With a government-funded budget of £12 million, it was a national affair, with exhibitions and events taking place throughout the country. A derelict 27-acre site on London’s South Bank was chosen as the Festival’s centrepiece. Under the direction of Hugh Casson, appointed Head of Architecture, the gloom of old factories and bombed, decaying buildings was lifted, transformed by contemporary architecture and design into a place of spectacle.
festival site, featuring the Dome of Discovery and Skylon
The opening of the Royal Festival Hall, a 2,900-seat concert hall, by King George VI on 3rd May signalled the start of the Festival. Crowds of people flocked to London, greeted by the Skylon, a 300-foot cigar-shaped steel tower, suspended 50 feet from the ground, hovering above the Festival site. The Dome of Discovery, then the largest dome in the world, sat alongside. The Telekinema, a state-of-the-art cinema, screened documentaries and experimental films, even some in 3D, giving many their first cinematic experience. Visitors strolled around the piazza, across elevated walkways, through pavilions decorated with murals and brightly-coloured banners, towards a Pleasure Garden and funfair at Battersea Park. Each feature was a symbol of a Britain reborn, one with a hopeful future, bolstered by the nationwide celebrations that took place over the summer of 1951.
London Pride at the Festival of Britain
In amongst the South Bank crowds sat Frank Dobson’s London Pride, a poised moment of stillness amid the mania. Dobson, alongside contemporaries incuding Barbara Hepworth, Henry Moore, and Lynn Chadwick, had been commissioned to provide sculptures for the site – the best British artists for a festival celebrating the best of Britain. The maquette shown here was made in preparation for the subsequent monumental plaster sculpture that was Dobson’s contribution. Two full-bodied women sit side-by-side, calm and composed. Their forms are connected, legs touching, joined by the bowl that sits between them, two halves of one whole. With their shoulders angled inwards and heads turned, it is an intimate scene: two friends engaged in their own private conversation, not to be disturbed.
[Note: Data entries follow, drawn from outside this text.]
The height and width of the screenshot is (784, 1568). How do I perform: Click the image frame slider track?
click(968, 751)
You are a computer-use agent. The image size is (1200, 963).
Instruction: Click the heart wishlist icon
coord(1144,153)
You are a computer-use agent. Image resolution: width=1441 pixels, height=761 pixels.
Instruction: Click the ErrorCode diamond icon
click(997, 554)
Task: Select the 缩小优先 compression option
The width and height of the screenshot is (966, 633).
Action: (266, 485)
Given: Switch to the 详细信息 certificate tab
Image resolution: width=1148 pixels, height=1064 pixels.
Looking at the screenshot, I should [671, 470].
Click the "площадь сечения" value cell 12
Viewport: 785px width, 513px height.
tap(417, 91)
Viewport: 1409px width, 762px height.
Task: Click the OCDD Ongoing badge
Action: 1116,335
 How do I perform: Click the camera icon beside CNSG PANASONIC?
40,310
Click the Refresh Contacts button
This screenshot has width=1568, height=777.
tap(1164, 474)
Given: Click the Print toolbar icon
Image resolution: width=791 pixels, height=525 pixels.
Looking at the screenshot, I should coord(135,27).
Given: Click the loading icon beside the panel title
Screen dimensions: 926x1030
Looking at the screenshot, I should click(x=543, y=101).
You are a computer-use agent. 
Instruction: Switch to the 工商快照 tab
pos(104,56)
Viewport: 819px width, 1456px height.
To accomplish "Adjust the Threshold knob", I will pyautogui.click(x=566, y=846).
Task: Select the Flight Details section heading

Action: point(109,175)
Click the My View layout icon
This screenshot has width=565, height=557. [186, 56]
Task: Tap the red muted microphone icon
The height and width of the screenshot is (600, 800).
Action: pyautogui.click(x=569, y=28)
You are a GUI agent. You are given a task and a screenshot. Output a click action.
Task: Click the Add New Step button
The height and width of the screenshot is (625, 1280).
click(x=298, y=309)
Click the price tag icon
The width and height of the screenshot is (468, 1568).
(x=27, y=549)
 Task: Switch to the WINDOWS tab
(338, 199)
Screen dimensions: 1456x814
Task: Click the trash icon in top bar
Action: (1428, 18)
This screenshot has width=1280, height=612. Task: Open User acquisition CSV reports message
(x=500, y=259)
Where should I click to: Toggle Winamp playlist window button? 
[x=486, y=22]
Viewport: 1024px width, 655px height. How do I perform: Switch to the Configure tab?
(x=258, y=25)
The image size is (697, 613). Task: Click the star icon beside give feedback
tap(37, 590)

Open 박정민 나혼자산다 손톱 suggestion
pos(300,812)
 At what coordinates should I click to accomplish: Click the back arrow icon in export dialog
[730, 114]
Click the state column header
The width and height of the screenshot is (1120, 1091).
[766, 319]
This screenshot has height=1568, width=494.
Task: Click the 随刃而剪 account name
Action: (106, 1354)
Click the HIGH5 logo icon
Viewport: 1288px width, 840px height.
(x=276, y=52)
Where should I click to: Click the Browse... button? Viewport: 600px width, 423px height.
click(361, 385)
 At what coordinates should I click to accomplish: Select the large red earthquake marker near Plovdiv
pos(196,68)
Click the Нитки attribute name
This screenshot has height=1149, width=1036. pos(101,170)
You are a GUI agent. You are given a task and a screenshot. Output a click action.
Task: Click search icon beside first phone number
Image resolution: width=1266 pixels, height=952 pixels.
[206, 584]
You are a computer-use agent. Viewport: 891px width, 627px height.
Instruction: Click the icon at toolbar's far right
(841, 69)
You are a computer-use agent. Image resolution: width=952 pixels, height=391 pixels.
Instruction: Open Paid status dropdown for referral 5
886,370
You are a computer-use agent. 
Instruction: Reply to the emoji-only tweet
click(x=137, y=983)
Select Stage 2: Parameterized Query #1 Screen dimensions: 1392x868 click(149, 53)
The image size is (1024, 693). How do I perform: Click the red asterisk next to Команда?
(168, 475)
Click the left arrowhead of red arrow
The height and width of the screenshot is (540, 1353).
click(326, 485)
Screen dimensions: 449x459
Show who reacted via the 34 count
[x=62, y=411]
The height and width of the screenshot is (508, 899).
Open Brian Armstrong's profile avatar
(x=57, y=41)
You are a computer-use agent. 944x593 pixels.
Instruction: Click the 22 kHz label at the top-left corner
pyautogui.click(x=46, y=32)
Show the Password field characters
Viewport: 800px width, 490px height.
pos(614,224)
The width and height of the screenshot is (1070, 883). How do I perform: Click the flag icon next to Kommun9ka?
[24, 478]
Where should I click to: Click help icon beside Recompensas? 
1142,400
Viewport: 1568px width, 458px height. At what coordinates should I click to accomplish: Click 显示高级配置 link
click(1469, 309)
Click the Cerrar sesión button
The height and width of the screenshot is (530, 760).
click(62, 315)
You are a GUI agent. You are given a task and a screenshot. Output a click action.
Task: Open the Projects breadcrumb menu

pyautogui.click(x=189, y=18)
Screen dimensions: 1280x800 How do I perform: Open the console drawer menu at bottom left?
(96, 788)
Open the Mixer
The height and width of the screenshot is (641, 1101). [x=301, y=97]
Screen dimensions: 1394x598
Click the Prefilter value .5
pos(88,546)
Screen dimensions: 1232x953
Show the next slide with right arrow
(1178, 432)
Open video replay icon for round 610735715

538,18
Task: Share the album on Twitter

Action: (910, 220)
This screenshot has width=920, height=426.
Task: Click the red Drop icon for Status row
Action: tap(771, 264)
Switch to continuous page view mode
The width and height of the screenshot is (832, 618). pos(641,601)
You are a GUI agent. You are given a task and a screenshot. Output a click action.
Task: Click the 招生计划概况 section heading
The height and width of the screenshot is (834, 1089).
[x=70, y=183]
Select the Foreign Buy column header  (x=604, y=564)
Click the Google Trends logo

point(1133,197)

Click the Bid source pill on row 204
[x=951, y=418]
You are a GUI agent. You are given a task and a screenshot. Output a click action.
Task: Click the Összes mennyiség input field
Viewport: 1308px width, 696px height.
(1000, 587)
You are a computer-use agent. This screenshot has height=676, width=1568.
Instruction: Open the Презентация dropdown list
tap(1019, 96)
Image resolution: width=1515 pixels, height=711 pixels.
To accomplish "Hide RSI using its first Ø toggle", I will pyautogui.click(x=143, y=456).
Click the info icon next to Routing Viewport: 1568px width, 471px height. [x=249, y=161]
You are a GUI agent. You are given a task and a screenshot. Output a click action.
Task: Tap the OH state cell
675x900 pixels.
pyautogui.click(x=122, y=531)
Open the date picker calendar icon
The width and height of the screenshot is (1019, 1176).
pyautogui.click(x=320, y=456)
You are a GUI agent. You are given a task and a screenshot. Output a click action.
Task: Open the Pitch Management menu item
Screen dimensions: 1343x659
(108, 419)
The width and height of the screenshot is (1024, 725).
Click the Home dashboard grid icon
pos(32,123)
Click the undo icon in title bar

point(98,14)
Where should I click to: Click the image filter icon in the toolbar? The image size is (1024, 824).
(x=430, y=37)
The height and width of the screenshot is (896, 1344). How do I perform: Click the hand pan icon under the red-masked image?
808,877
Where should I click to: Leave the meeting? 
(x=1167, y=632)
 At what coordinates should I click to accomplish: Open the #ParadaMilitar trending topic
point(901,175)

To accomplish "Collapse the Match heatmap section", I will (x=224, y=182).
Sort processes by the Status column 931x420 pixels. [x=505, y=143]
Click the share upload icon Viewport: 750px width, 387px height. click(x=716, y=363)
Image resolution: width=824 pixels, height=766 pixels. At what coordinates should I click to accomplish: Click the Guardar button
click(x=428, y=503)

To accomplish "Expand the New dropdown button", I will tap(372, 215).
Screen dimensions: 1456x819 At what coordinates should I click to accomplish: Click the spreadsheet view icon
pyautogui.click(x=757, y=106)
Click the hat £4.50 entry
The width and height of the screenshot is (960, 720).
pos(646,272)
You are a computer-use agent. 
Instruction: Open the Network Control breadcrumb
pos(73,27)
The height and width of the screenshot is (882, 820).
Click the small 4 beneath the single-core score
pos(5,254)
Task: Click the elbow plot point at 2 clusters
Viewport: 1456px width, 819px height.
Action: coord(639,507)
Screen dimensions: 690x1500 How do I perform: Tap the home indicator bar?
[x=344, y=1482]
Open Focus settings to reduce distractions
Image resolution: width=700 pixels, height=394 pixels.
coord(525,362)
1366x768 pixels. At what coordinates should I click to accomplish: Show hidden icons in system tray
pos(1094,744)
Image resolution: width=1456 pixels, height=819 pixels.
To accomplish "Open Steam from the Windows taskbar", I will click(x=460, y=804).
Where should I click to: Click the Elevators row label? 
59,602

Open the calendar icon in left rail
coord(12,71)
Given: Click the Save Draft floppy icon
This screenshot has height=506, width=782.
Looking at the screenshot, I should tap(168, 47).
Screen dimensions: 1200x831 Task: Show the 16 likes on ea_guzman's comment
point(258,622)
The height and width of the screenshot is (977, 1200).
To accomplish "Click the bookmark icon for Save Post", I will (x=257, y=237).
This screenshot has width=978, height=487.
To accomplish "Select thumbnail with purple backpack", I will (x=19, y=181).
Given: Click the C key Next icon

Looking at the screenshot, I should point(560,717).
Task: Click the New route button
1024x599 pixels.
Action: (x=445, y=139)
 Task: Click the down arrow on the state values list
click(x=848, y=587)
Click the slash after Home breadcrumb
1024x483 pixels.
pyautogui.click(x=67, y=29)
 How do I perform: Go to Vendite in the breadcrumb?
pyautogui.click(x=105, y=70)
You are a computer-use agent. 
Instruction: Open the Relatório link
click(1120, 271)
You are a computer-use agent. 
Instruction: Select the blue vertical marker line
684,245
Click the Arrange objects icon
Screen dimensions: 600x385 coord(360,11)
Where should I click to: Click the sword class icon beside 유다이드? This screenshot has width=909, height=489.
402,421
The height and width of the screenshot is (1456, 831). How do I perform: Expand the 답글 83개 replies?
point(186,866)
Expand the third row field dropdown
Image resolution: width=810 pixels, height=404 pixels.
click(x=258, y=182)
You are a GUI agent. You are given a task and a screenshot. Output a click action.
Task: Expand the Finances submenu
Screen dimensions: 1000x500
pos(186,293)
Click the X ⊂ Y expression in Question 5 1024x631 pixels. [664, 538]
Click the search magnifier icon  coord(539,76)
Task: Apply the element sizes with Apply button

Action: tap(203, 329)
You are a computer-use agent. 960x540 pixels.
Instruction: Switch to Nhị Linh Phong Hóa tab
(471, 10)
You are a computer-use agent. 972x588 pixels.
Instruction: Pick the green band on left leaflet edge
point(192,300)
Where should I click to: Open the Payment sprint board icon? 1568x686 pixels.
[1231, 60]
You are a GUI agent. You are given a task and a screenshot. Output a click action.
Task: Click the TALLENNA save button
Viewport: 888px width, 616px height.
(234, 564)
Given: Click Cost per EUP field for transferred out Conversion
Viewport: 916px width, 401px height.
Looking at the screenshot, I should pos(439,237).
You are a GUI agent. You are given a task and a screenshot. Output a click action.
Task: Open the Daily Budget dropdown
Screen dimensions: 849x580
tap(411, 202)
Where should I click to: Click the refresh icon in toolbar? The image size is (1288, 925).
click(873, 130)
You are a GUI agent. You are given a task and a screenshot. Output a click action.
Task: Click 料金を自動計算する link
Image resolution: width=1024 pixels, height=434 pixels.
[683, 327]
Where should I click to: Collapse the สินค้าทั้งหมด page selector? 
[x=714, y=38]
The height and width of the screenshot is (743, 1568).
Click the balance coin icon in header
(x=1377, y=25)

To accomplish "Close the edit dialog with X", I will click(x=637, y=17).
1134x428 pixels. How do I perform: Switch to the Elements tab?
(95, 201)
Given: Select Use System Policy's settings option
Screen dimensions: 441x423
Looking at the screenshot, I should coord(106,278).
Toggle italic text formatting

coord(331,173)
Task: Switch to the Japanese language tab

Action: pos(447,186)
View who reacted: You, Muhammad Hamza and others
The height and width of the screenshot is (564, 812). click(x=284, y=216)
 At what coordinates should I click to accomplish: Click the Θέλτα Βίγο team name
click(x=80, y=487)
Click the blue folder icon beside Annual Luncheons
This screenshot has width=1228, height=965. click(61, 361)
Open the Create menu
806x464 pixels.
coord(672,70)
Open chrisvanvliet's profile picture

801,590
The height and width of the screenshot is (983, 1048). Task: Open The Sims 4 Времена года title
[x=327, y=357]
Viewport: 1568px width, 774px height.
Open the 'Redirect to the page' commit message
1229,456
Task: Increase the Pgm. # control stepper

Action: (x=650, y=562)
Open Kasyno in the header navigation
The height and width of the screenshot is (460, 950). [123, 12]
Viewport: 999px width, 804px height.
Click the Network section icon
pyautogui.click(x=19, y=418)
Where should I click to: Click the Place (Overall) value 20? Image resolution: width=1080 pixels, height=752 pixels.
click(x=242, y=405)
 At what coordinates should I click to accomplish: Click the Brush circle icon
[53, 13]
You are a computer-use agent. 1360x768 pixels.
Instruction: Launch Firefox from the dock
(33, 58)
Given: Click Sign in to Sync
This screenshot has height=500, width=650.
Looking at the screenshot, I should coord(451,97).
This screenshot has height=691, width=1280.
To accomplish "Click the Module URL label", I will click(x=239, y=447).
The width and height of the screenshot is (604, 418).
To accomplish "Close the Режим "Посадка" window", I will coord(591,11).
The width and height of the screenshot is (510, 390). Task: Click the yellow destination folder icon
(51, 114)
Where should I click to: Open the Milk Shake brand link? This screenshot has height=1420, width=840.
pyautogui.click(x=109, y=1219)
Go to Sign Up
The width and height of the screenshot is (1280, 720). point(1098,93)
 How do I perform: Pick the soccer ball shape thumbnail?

study for London Pride, terracotta
Initially titled Leisure, Dobson had already begun work on the piece, but upon receiving the Festival commission chose to re-title it London Pride. To suit the celebratory occasion and their public setting, small and subtle – but significant – alterations were made to the design. The women now sit upright and attentive, with the structure of a finished work rather than the delicacy of a maquette: at almost a metre and a half in height, their rounded figures offer a reassuring presence.
Physical connection remains – legs still touch, their bodies united by the same bowl. Yet, despite this closeness, the two figures now sit almost as separate observers: they no longer look at one another but rather gaze past, surveying the festive scene beyond the other’s shoulder. With just a slight reangling of their heads, Dobson has adjusted the piece from a moment of informal intimacy to that of two universal spectators, calmly sat watching over the festival crowds and lending an enduring sense of security.
study for London Pride, bronze
The Festival of Britain was always intended to be temporary. Despite the South Bank exhibition attracting nearly 8.5 million visitors in the five months it was running, in September the festival was closed and most of its structures dismantled. All that now remains of the event are the Royal Festival Hall and a bronze cast of Dobson’s London Pride, sitting proudly on the South Bank overlooking the Thames. Whilst the Skylon and Dome of Discovery no longer feature in London’s skyline, the legacy of the festival endures: thirty years after the Festival ended, the site was developed into the Southbank Centre, the UK’s largest arts centre. London Pride stands as a reminder of an event that propelled the South Bank into the cultural destination that we know today.